Source passage.
-----

I wrote about this same dynamic in AI SRE: managers see cleaner reports and faster summaries; ICs see more code to review, more production issues, and more surface area to maintain. Both are telling the truth. They’re looking at different parts of the system.

In METR’s February 2026 update, 30-50% of developers declined to participate without AI access. They’ve become dependent on a tool that measurably makes them slower. That should worry us.

Jevons was right

In 1865, economist William Stanley Jevons observed that when James Watt made the steam engine more fuel-efficient, England’s coal consumption didn’t decrease. It increased. Cheaper energy unlocked uses that hadn’t been economical before. Factories that couldn’t justify steam power suddenly could. Total demand grew because the unit cost dropped.

Alex Palcuie, who runs AI reliability engineering at Anthropic, called this “the favorite paradox in the AI industry” at QCon London. He was talking about operations, but the same logic applies to development. AI makes code cheaper to produce. Organizations produce more of it. More code means more integration points, more failure modes, more things to monitor, test, and maintain. “All the improvements in the tooling will be cancelled by this ever-growing complexity.”

-----

Dataset.
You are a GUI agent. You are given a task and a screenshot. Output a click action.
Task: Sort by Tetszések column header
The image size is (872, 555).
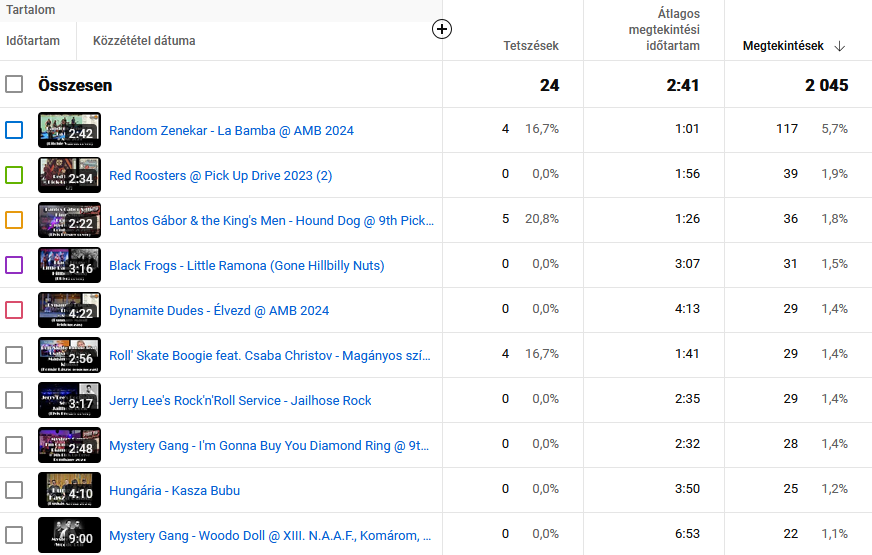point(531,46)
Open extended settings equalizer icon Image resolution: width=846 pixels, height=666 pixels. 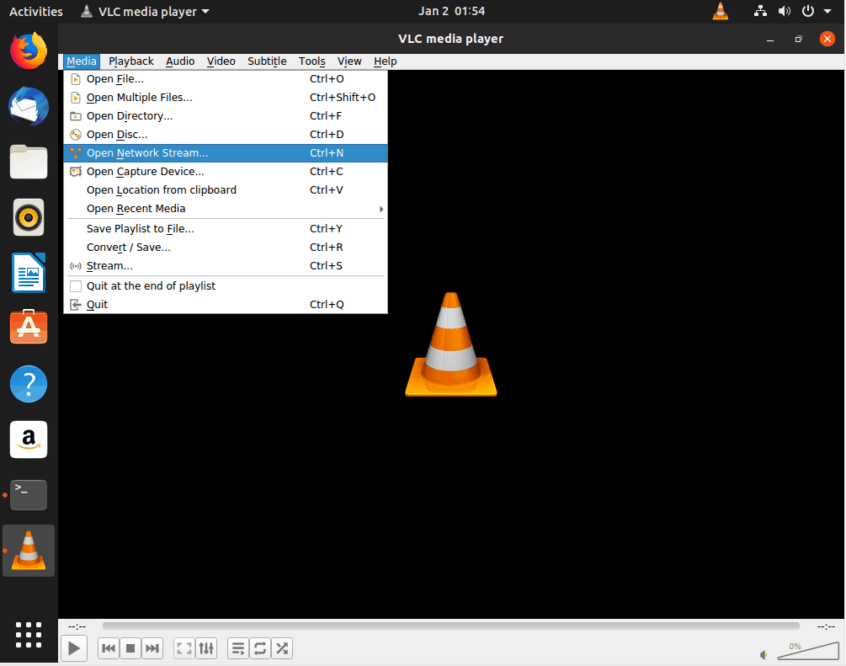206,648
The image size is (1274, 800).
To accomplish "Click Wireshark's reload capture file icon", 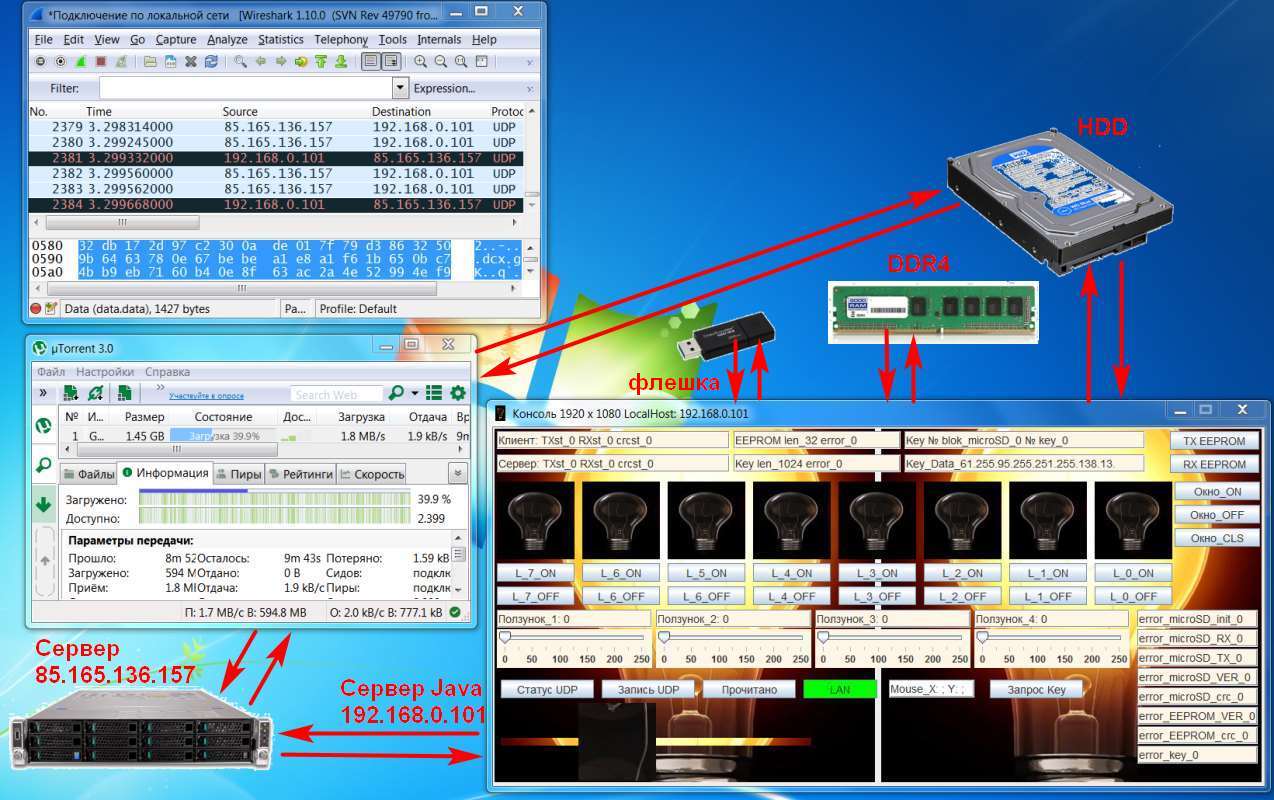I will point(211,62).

-----

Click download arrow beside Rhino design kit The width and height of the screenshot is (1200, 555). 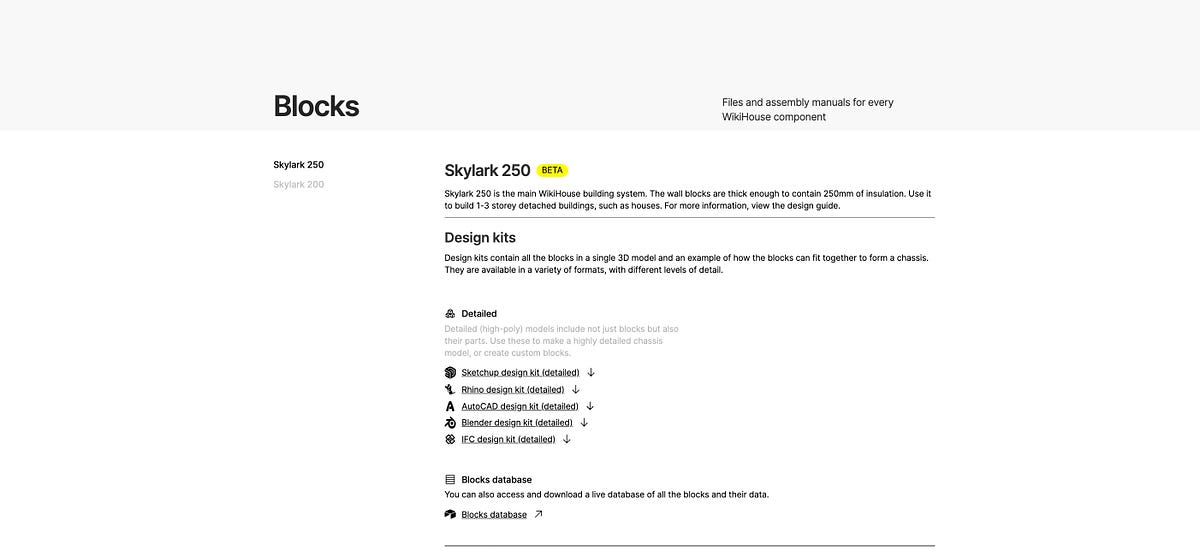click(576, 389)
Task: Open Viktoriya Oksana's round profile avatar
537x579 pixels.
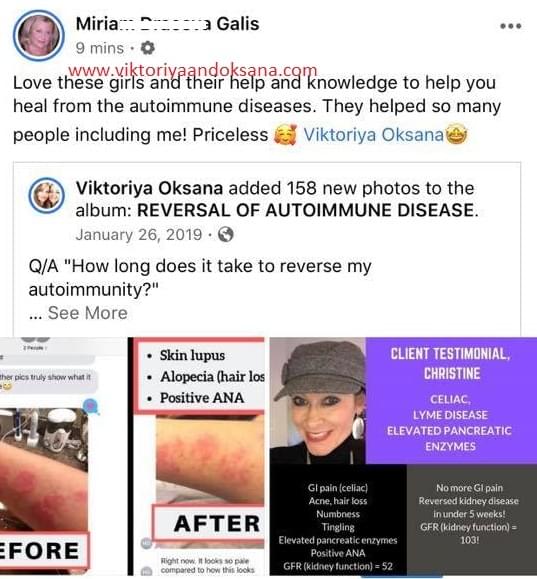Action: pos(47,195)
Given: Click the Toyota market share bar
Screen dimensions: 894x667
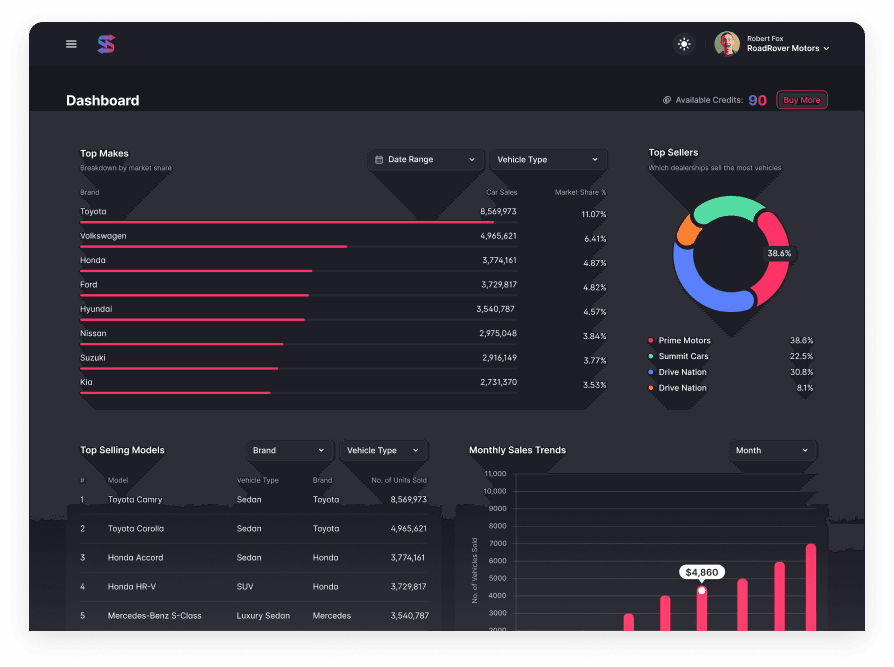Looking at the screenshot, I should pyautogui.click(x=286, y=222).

-----

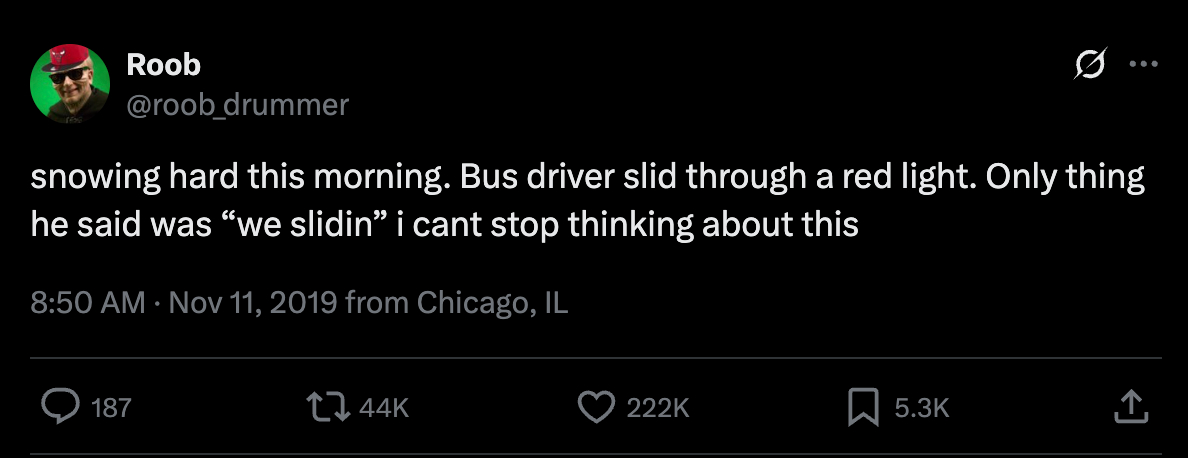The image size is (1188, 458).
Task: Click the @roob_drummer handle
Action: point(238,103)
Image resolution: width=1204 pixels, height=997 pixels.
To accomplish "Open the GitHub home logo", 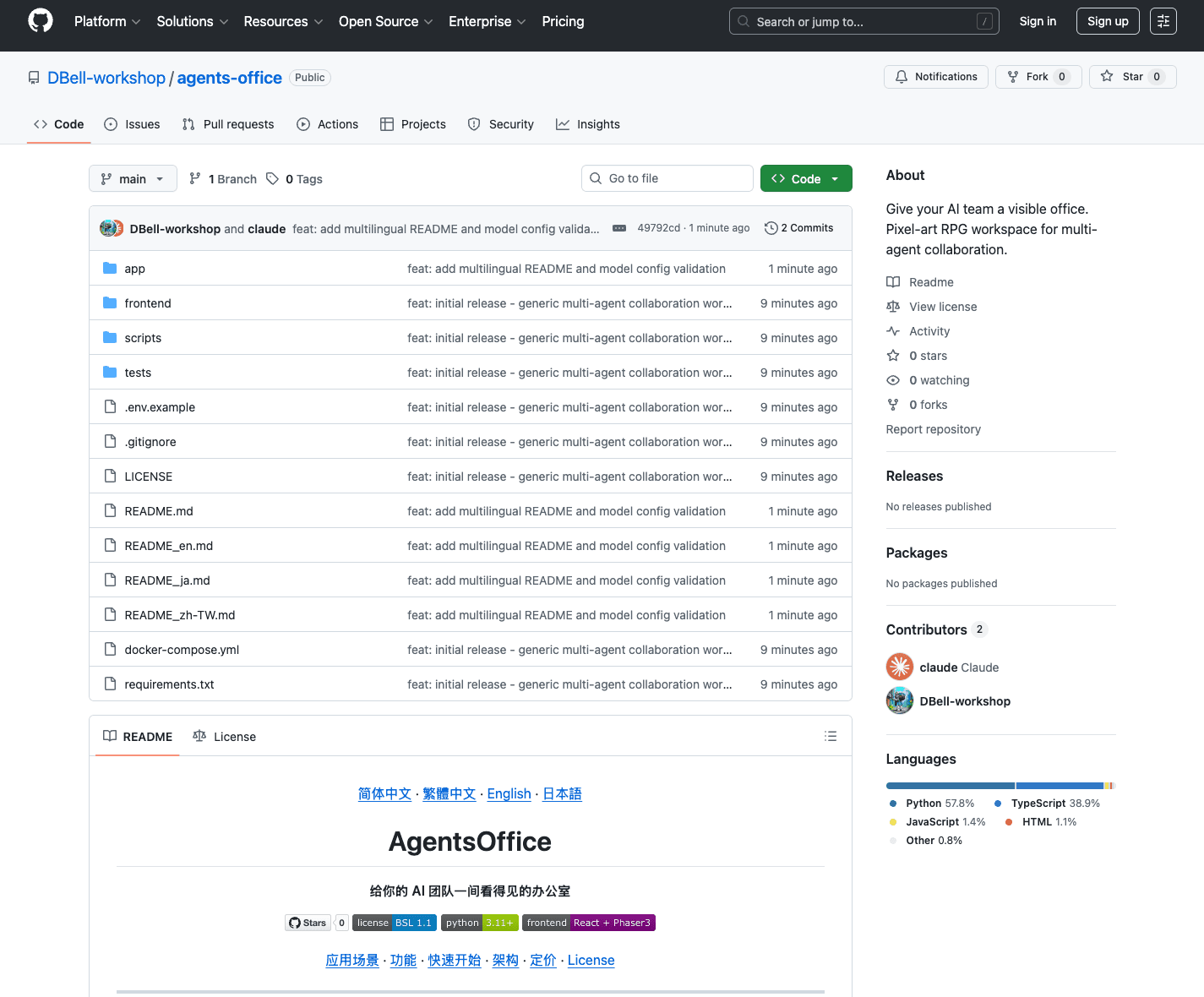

-----

Work request 1.
Please rewrite the paragraph of the AI productivity passage that begins "In 1865, economist William Stanley Jevons observed" as a short bulleted list that keeps its main facts.
Work request 2.
Write the next part of the AI productivity passage, picking up after its final sentence.

Response area 1.
- In 1865, economist William Stanley Jevons observed that England's coal consumption rose after James Watt made the steam engine more fuel-efficient.
- Cheaper energy made new uses economical, so factories that couldn't justify steam power before now could.
- Total demand grew because the unit cost dropped.

Response area 2.
The evidence is accumulating. GitHub commits are up 25% year over year. New applications are being built at rates that would have been impossible three years ago. But mean time to recovery has gotten worse every year since 2021. Organizations taking more than an hour to recover rose from 47% to 82% over the same period.

This is Jevons playing out in real time. AI lowers the cost of writing code, and the world responds by wanting more software. Not a little more. Dramatically more. The Bureau of Labor Statistics projects 15-18% growth in developer employment through 2034, even as AI handles an increasing share of the typing.

There’s an optimistic version of this: AI enables a long tail of software that was never viable before. Small businesses get custom tools. Niche problems get purpose-built solutions. More people can build, not just professional engineers.

There’s a less comfortable version too. If AI handles the tasks that junior engineers used to cut their teeth on — boilerplate, bug fixes, test writing — the pipeline that produces senior engineers breaks. Today’s staff engineer got there by spending years writing bad code, debugging at 2 AM, learning what error handling means by watching it fail. If that apprenticeship disappears, we get experienced engineers who can’t be replaced and a generation that never got the reps. Lisanne Bainbridge predicted exactly this in 1983: automate the training tasks, and you undermine the human capability the system needs when automation fails.

The DORA report captured the tension well: “AI doesn’t fix teams. It amplifies existing strengths and weaknesses.” AI is a multiplier, and multipliers are indifferent to what they multiply.

What I actually think

I’ve spent two years watching this from both sides — as someone who writes code with AI every day and as someone who manages a team that does the same.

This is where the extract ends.